To gather insight we conducted a series of interviews and workshops with the team and management to understand how the team currently works, the tasks they perform, the deliverables they produce, and the people they interact with. The interviews were used to assess the team’s perceptions on what could change, what should stay in place, and how they and their team could contribute to the transformation. The interviews were following up with an inquiry to attain a deeper understanding of the team’s skills, work processes and focus. A skill matrix was used to understand the skills the team had, and to identify gaps both from an individual and team perspective.
The data collected in the interviews, workshops, skills matrix, and inquiries was used to inform the update and creation of job descriptions, the team structure, and to identify gaps in skills within the existing team, indicating the need for new hires.
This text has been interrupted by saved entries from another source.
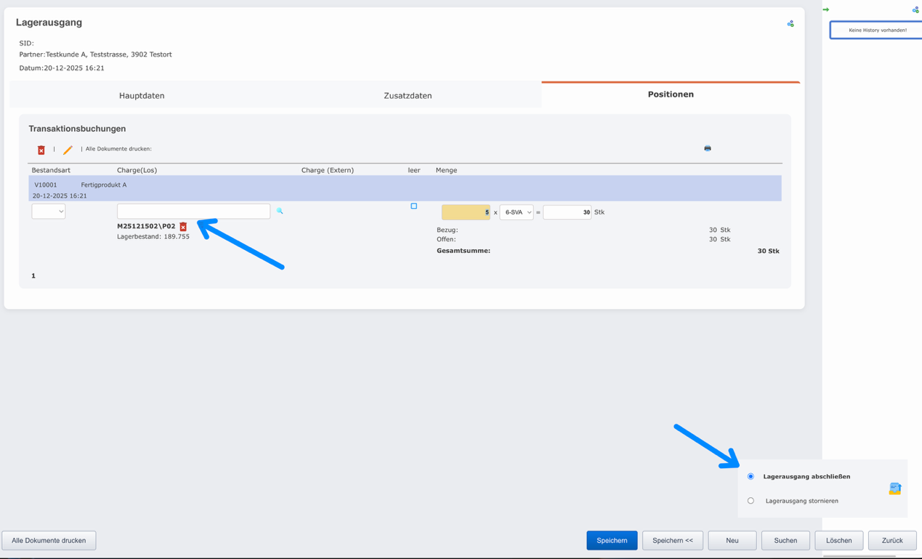Toggle the leer checkbox

coord(414,206)
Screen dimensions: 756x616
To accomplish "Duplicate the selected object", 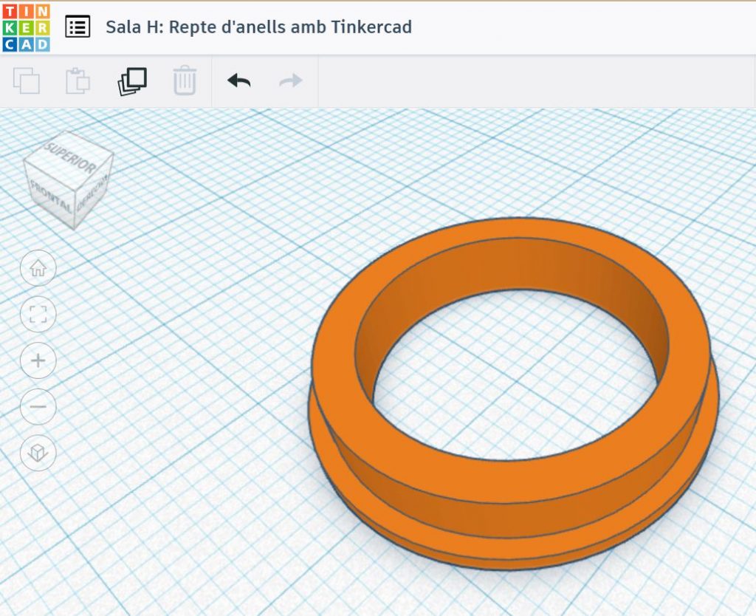I will point(132,81).
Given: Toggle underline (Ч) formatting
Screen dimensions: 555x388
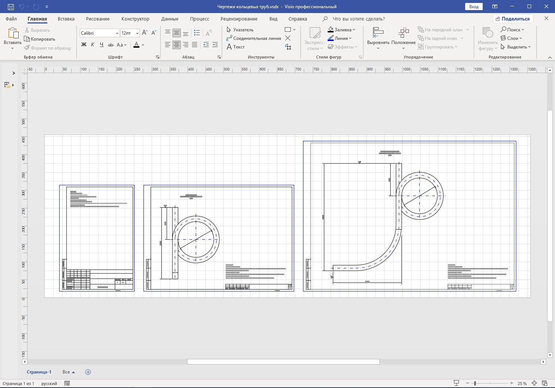Looking at the screenshot, I should coord(101,45).
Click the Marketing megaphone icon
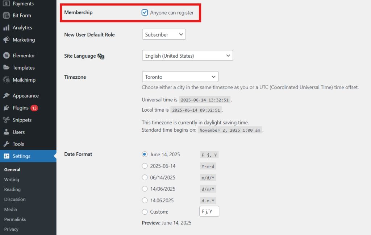The width and height of the screenshot is (371, 235). point(6,40)
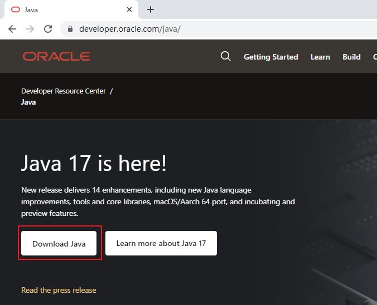The height and width of the screenshot is (305, 377).
Task: Open site search with the magnifier icon
Action: coord(225,56)
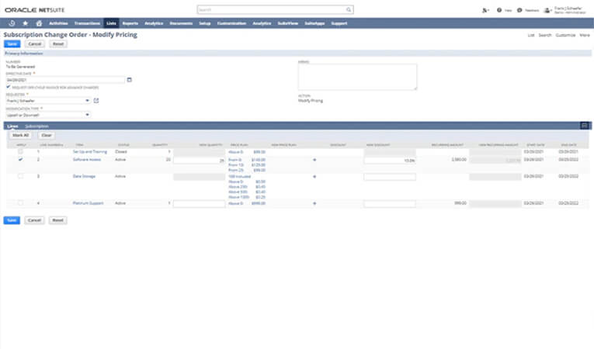Screen dimensions: 594x349
Task: Open the shortcuts star icon
Action: pos(26,23)
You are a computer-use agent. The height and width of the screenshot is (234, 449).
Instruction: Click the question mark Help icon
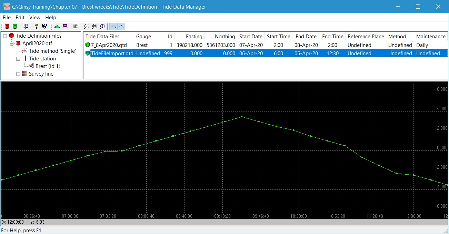coord(37,26)
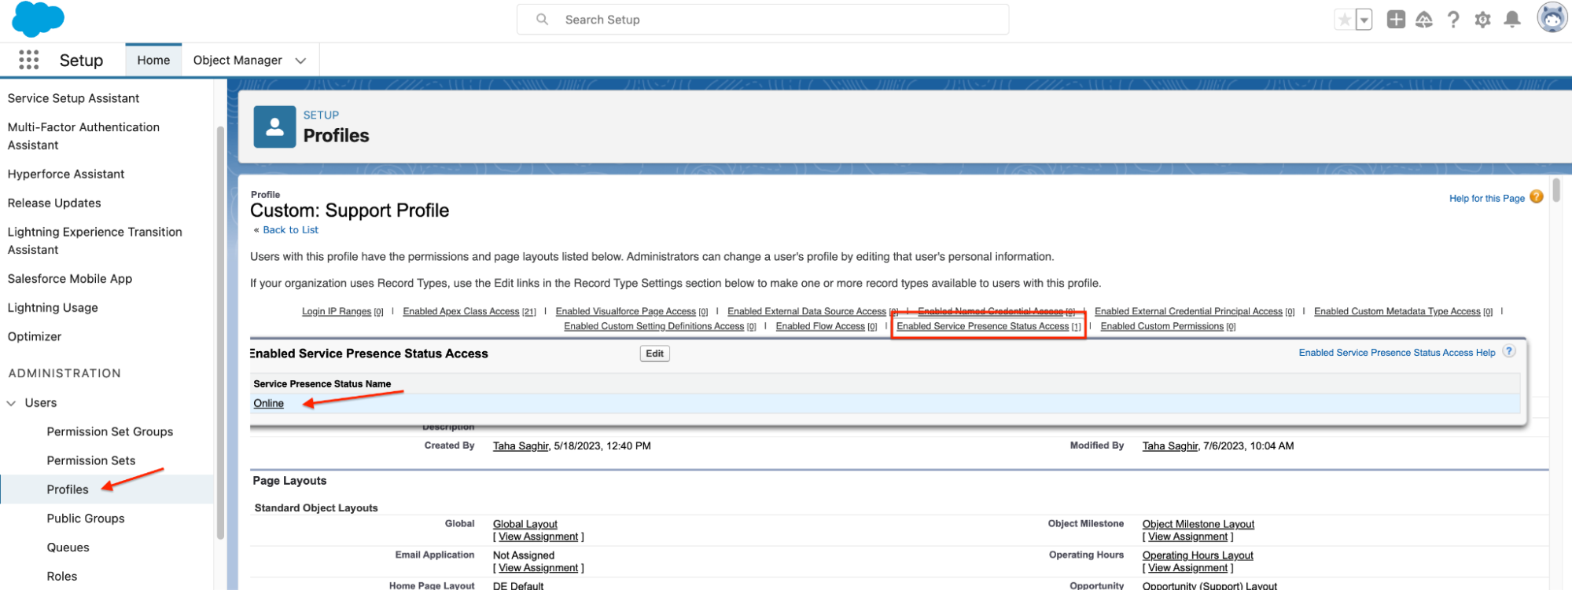This screenshot has width=1572, height=590.
Task: Go Back to List of profiles
Action: [290, 230]
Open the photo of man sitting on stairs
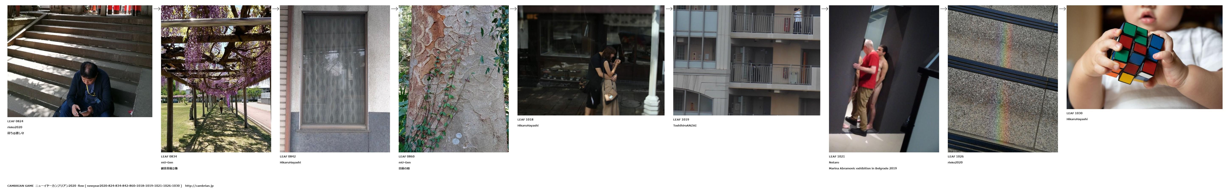The image size is (1230, 191). [80, 61]
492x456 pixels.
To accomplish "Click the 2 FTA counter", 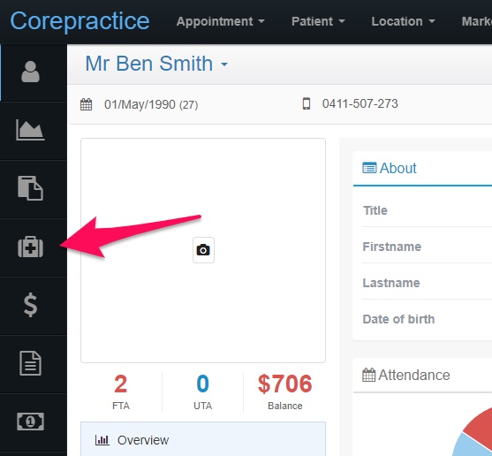I will tap(121, 391).
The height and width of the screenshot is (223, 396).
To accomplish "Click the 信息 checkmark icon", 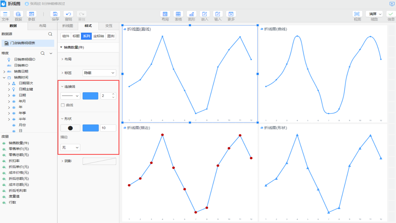I will [391, 14].
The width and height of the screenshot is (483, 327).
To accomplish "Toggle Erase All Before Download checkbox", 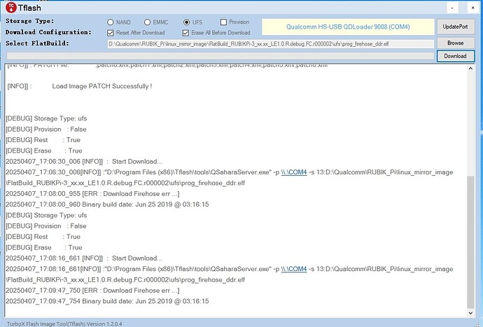I will click(x=186, y=32).
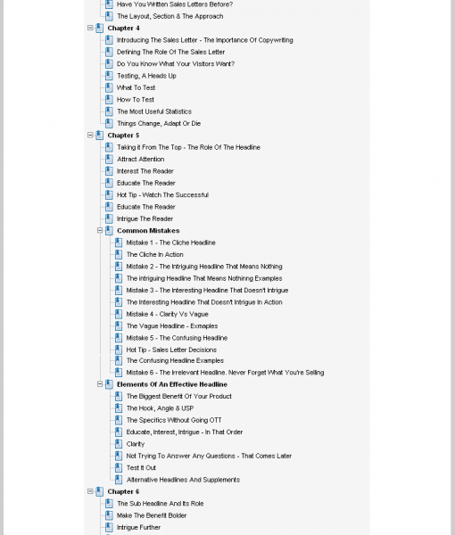Click the bookmark icon for Chapter 6
This screenshot has height=535, width=455.
pos(99,492)
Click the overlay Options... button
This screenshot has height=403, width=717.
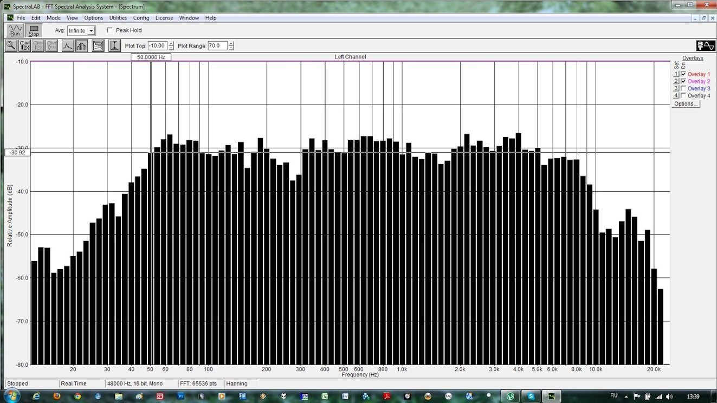[686, 103]
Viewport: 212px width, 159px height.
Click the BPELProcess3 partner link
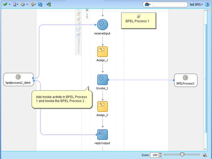[x=186, y=80]
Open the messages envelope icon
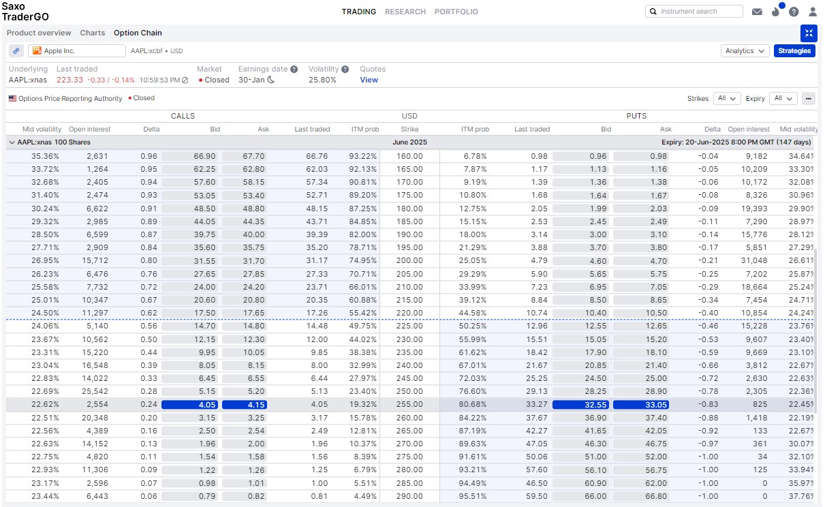The height and width of the screenshot is (507, 825). [x=757, y=12]
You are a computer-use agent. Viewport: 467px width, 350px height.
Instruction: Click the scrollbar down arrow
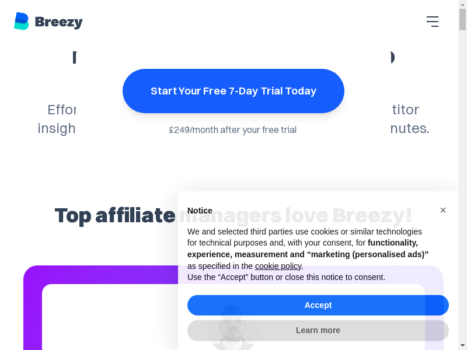462,345
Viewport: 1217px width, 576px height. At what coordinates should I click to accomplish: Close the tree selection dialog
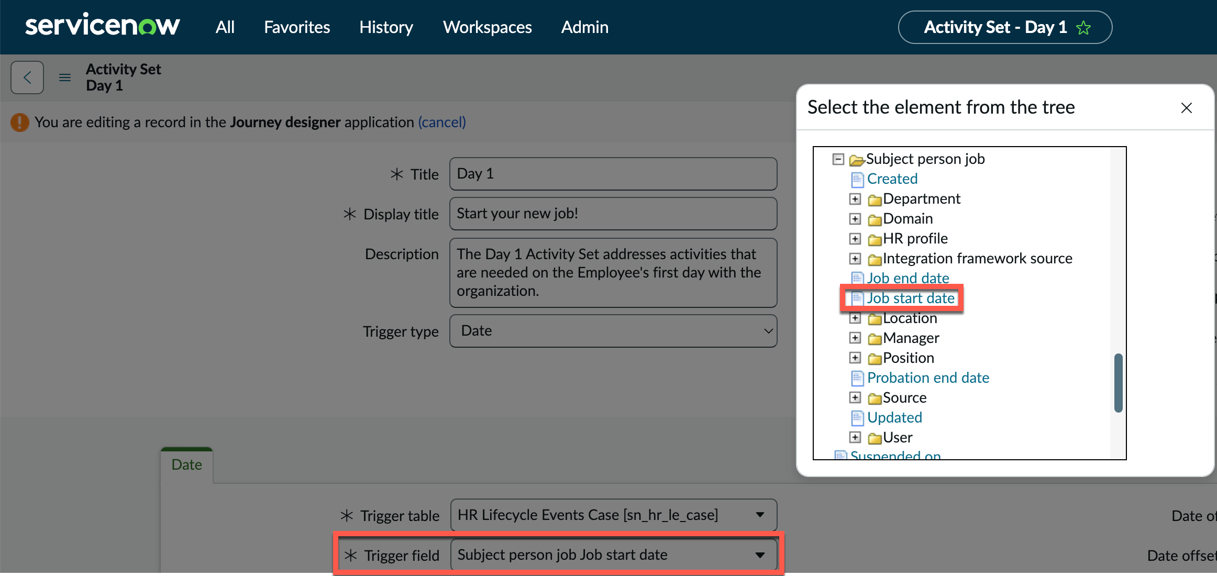1187,108
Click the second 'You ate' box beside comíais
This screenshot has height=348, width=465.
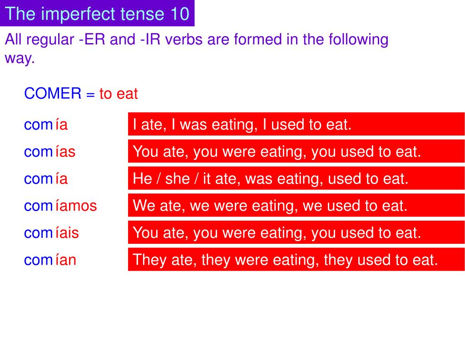pyautogui.click(x=296, y=232)
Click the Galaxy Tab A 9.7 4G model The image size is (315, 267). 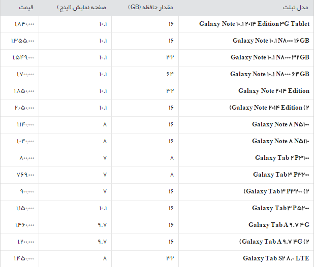(x=279, y=225)
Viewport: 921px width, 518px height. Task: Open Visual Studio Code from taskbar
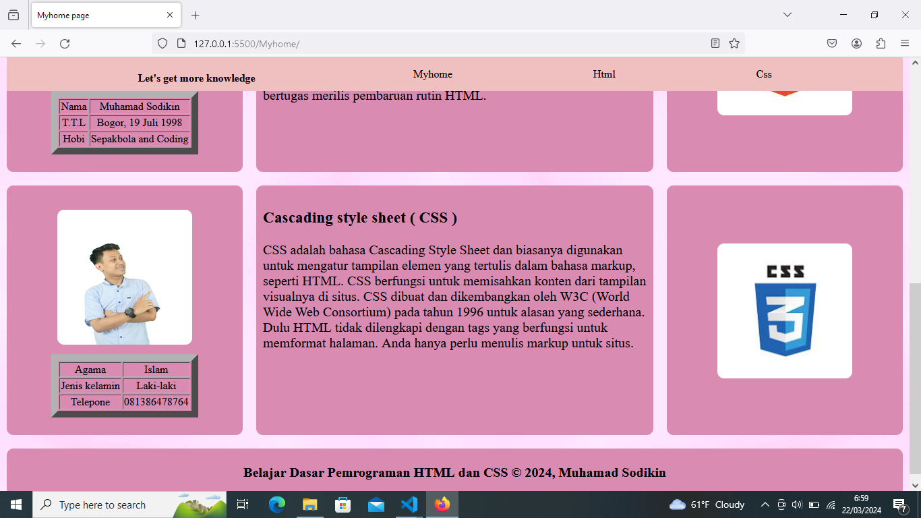(409, 505)
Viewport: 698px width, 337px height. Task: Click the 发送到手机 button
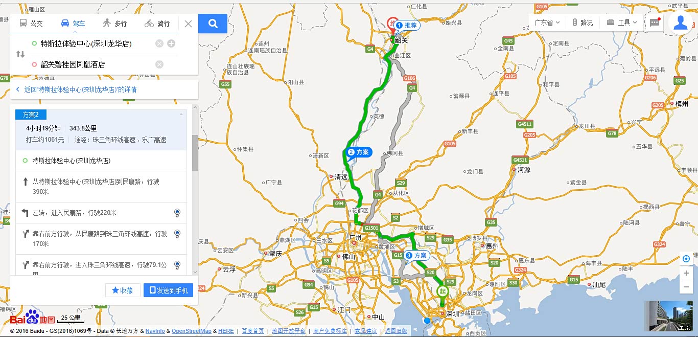tap(168, 290)
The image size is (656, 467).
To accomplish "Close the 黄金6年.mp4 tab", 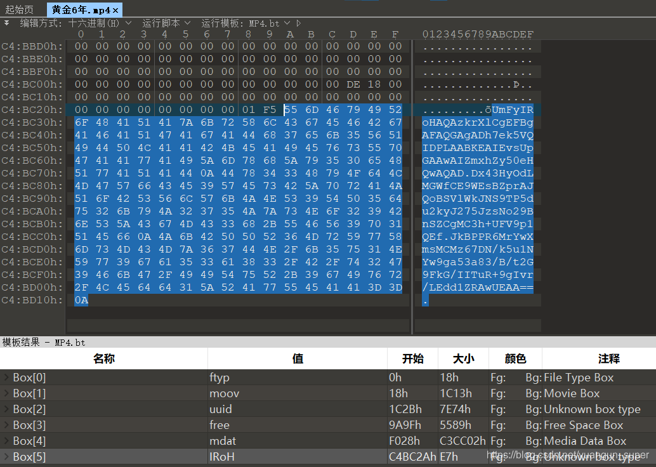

The core skill sets identified were then plotted across a digital delivery framework, and used to inform interaction points between roles to help inform the design of the business structure and framework of delivery.
The output was a recommendations report on skills, structure, capabilities, work processes and engagement. In addition to the recommendations report, we created job descriptions, a business unit structure model both for now and the future, and a methodology and delivery framework indicating artifacts, interaction points and activities.
What were the key benefits?
- The change process was managed from the outset, resulting in the team feeling a part of the change, rather than feeling the change was imposed upon them. This helped the team make a smooth transition to the new business design.
- The insight collected helped our client gain a deep understanding of the team, their skills, and their place within the organisation. Speaking to an outsider enabled the team to share more than they would in a normal manager to team member relationship.
- New team member's skills complemented existing team skills. This increased the worth of the team to the wider business.
- Early involvement of business stakeholders from outside the team streamlined the positioning and communication of the change to the wider business.
What were the key results?
- A new business design that increased team worth and business value.
- Clarity with regard to roles, skills and capabilities required to support the transformation.
- Increased team importance due to new responsibilities in the business delivery framework.
What was the approach?
We followed a customer centred approach to the business design, involving the team at key stages of the discover, define and design of the business framework. The inclusion of the team helped them feel a part of the change, and contribute to a smooth transition from the old structure to the new structure as a result of the new business design.
We used a combination of direct interviews, contextual inquires and surveys to understand the team on a deeper level; to understand the culture that existed, to identify inconsistencies in what the team say, do, and believe; and to define predominant patterns across perceptions, mental models and modes of interaction. This helped us design the business structure, and helped our client understand how to approach the change when it came to rolling out the new business design, and positioning and communicating the change to the wider business.